WHAT THIS TASK INVOLVES
Using the listing below, set down each line from the line containing "[Contact Us Pier 47 Marine] (53, 25)" through the line containing "Boat Rentals (84, 1966)", both ends included, exactly and with nothing added.

GIVEN INFORMATION
•••••
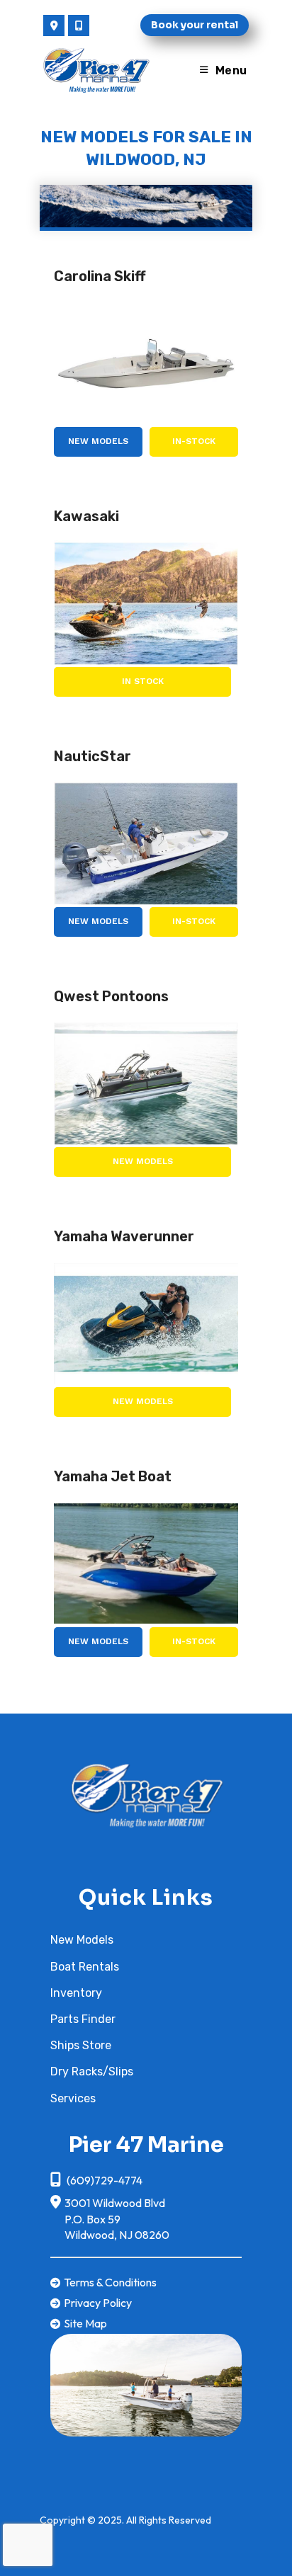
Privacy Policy (98, 2303)
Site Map (85, 2323)
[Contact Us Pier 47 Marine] (53, 25)
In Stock (143, 681)
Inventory (76, 1993)
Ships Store (80, 2045)
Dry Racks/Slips (91, 2071)
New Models (98, 441)
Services (73, 2098)
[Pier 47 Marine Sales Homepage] (146, 1792)
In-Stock (193, 441)
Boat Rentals (84, 1966)
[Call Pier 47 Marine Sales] (78, 25)
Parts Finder (83, 2019)
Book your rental (194, 24)
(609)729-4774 (103, 2180)
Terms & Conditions (110, 2282)
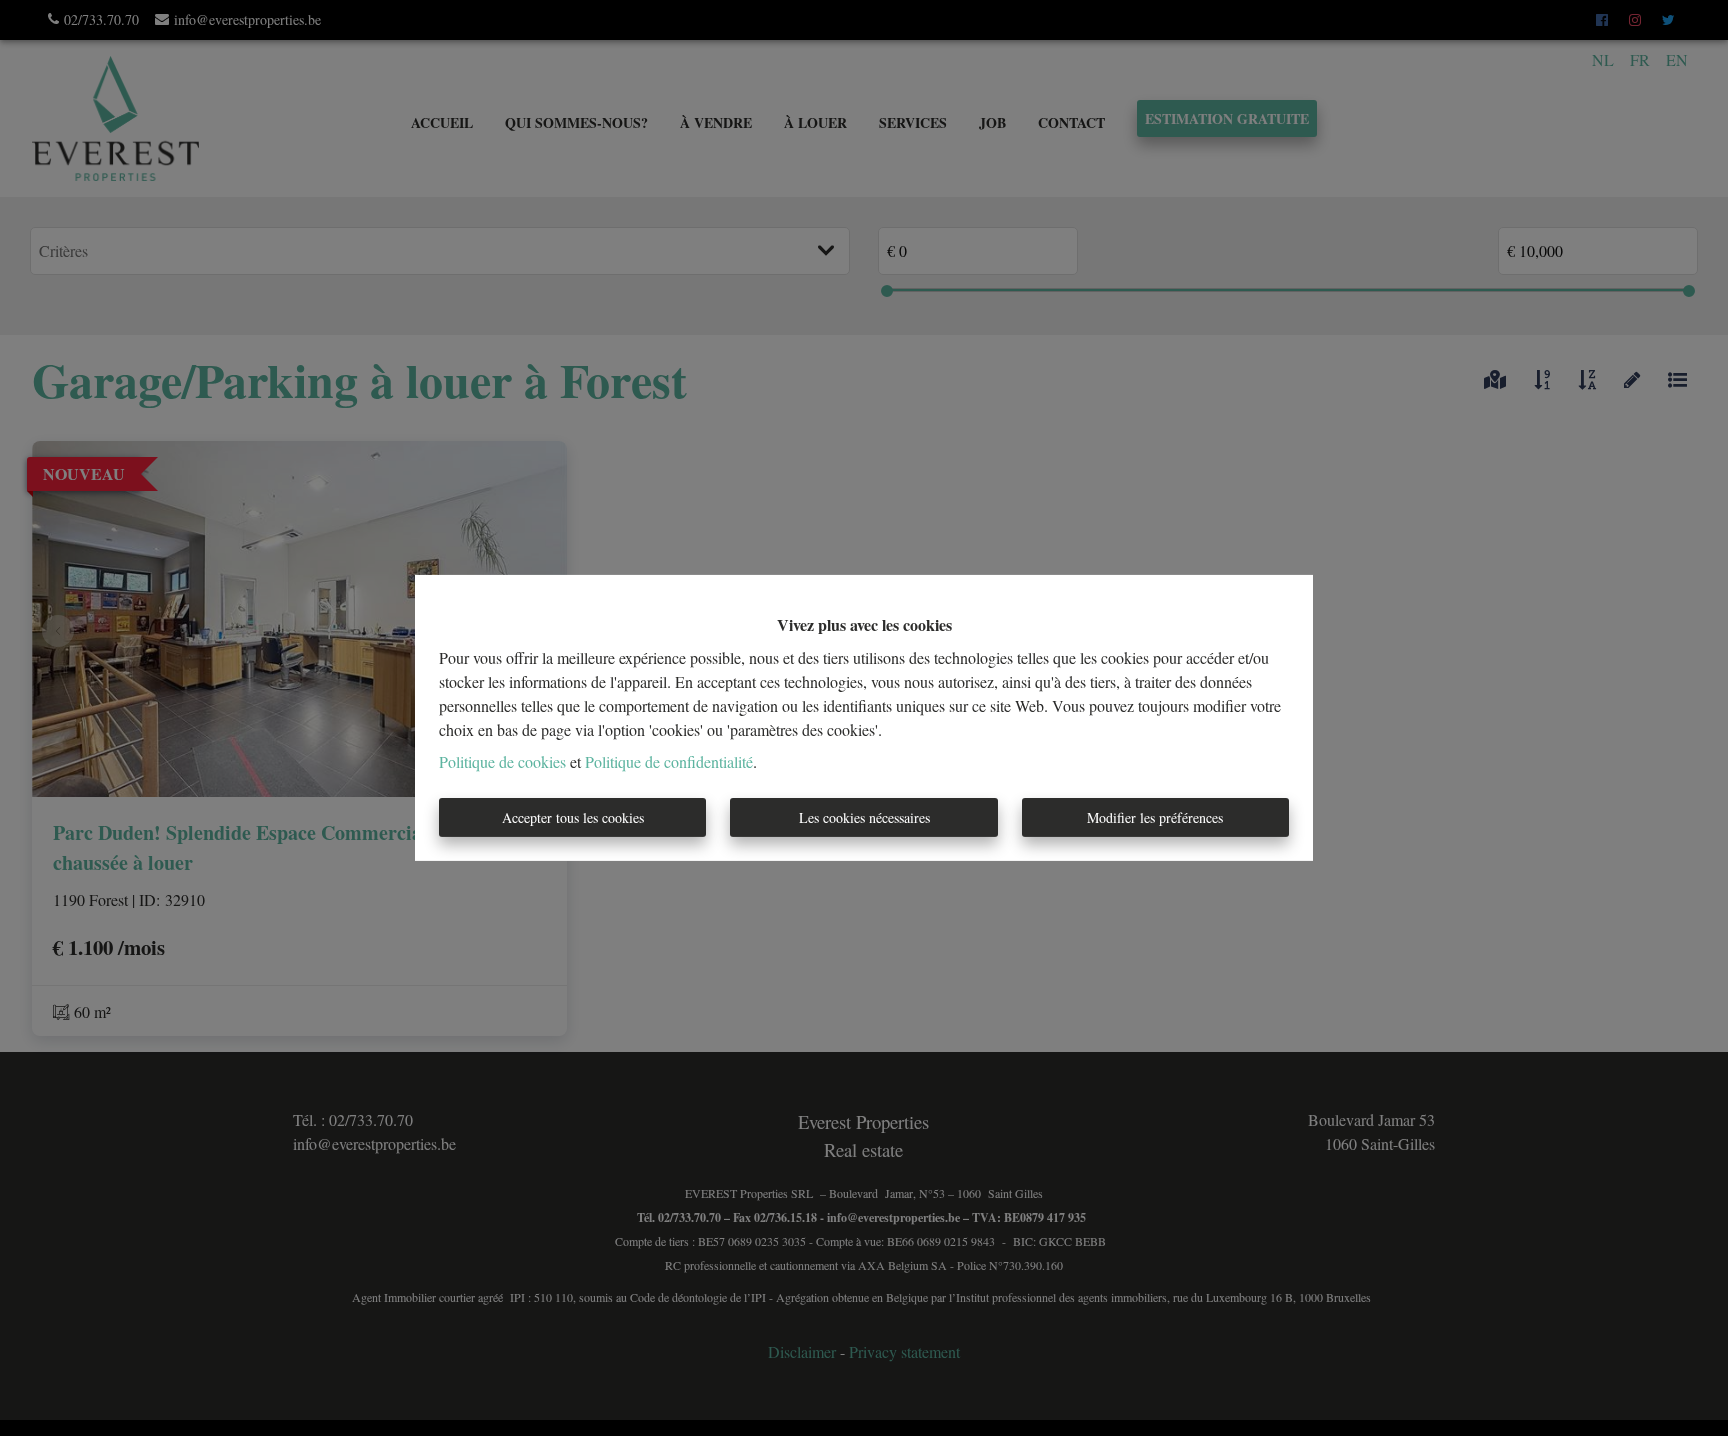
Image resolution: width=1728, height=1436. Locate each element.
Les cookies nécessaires (864, 817)
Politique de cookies (502, 761)
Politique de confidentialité (669, 761)
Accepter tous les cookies (573, 817)
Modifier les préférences (1155, 817)
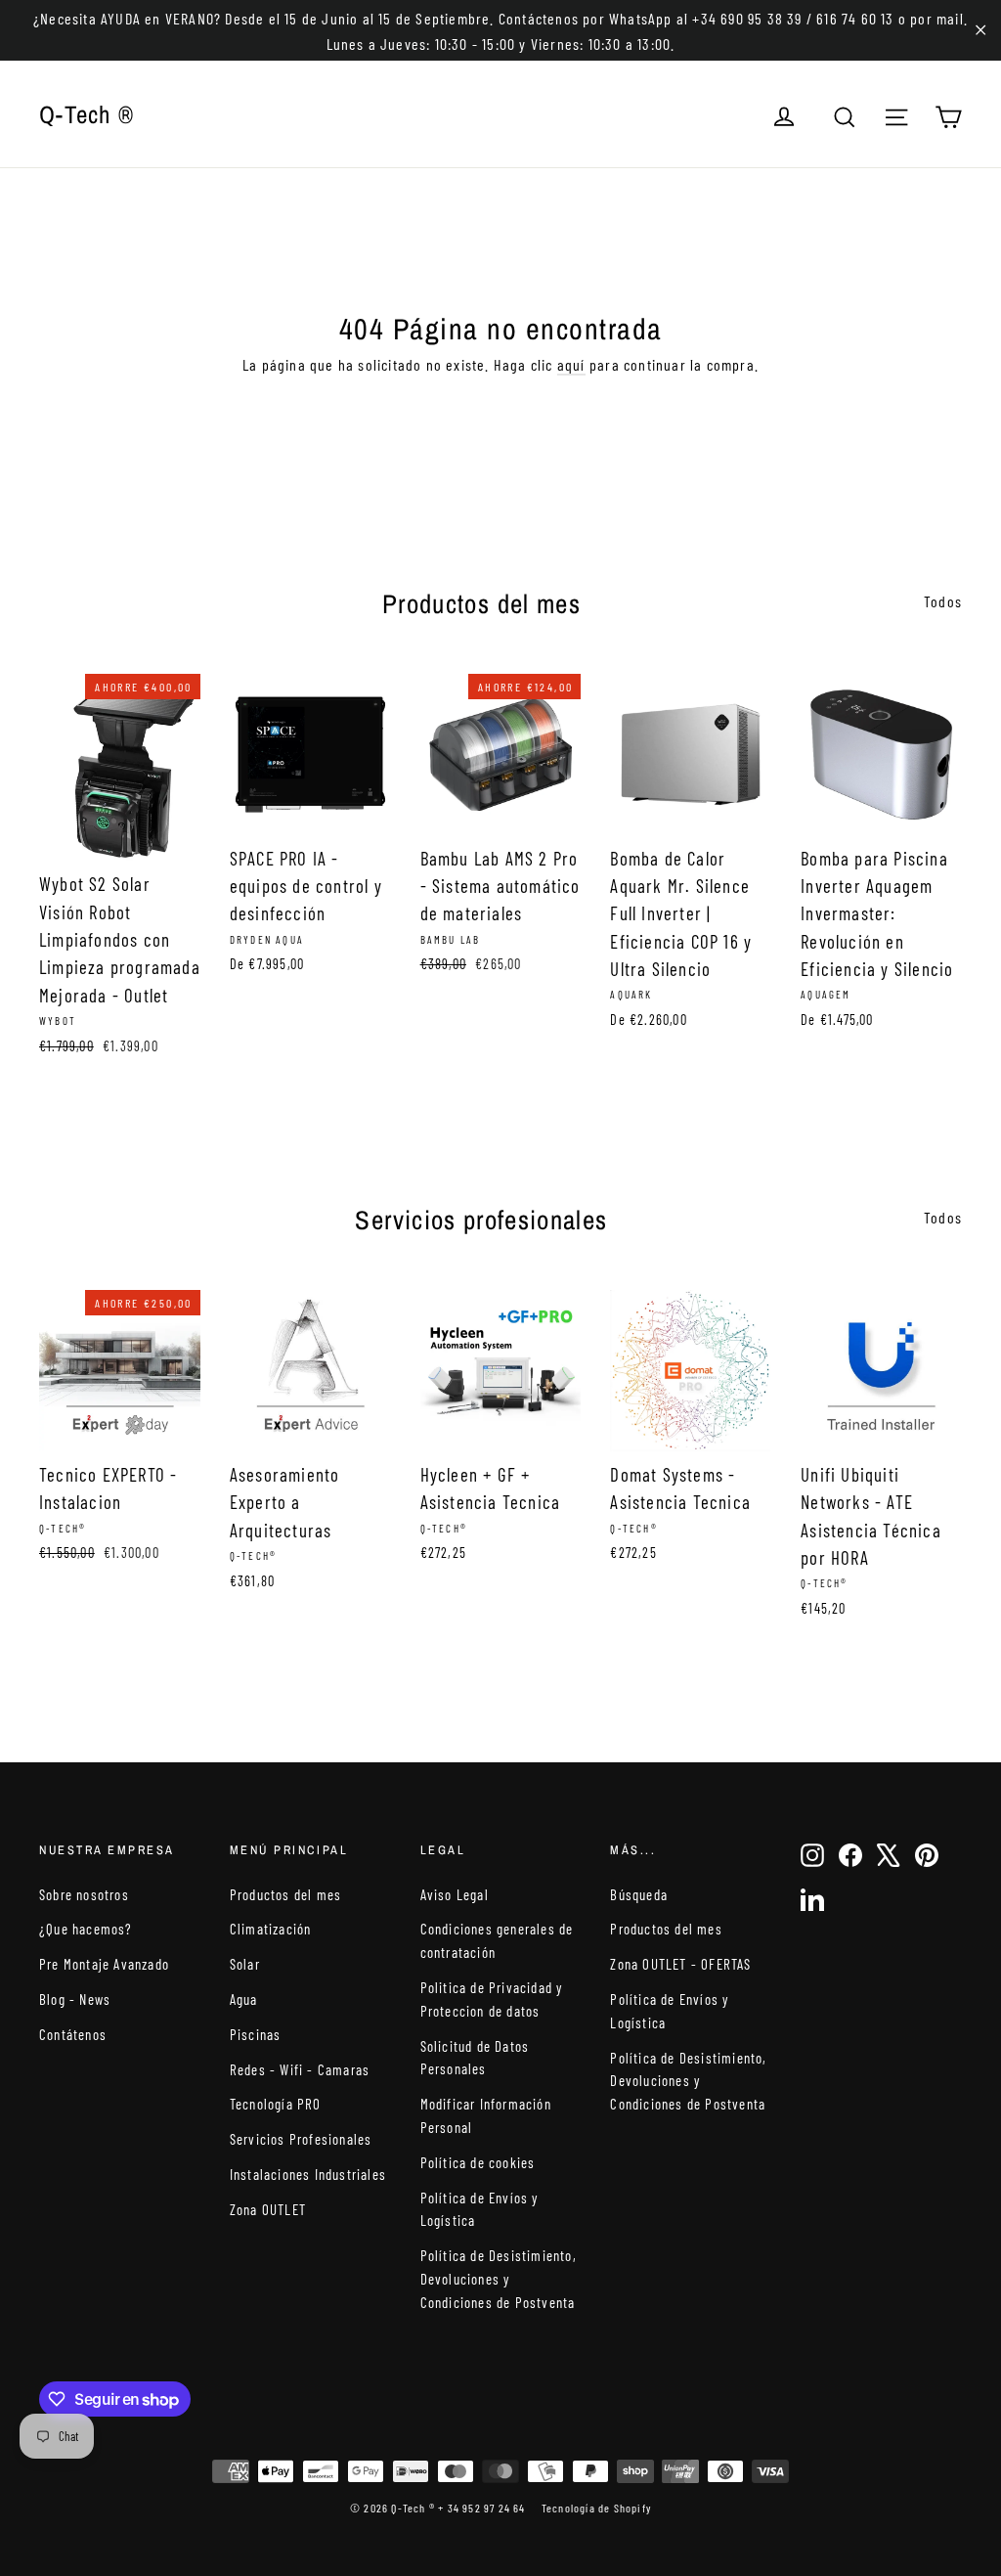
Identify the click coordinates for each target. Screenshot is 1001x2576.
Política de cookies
•••••
COMPLETED TASK
[Contact Us Pier 47 Marine] (53, 25)
In Stock (143, 681)
Inventory (76, 1993)
Ships Store (80, 2045)
Dry Racks/Slips (91, 2071)
New Models (98, 441)
Services (73, 2098)
[Pier 47 Marine Sales Homepage] (146, 1792)
In-Stock (193, 441)
Boat Rentals (84, 1966)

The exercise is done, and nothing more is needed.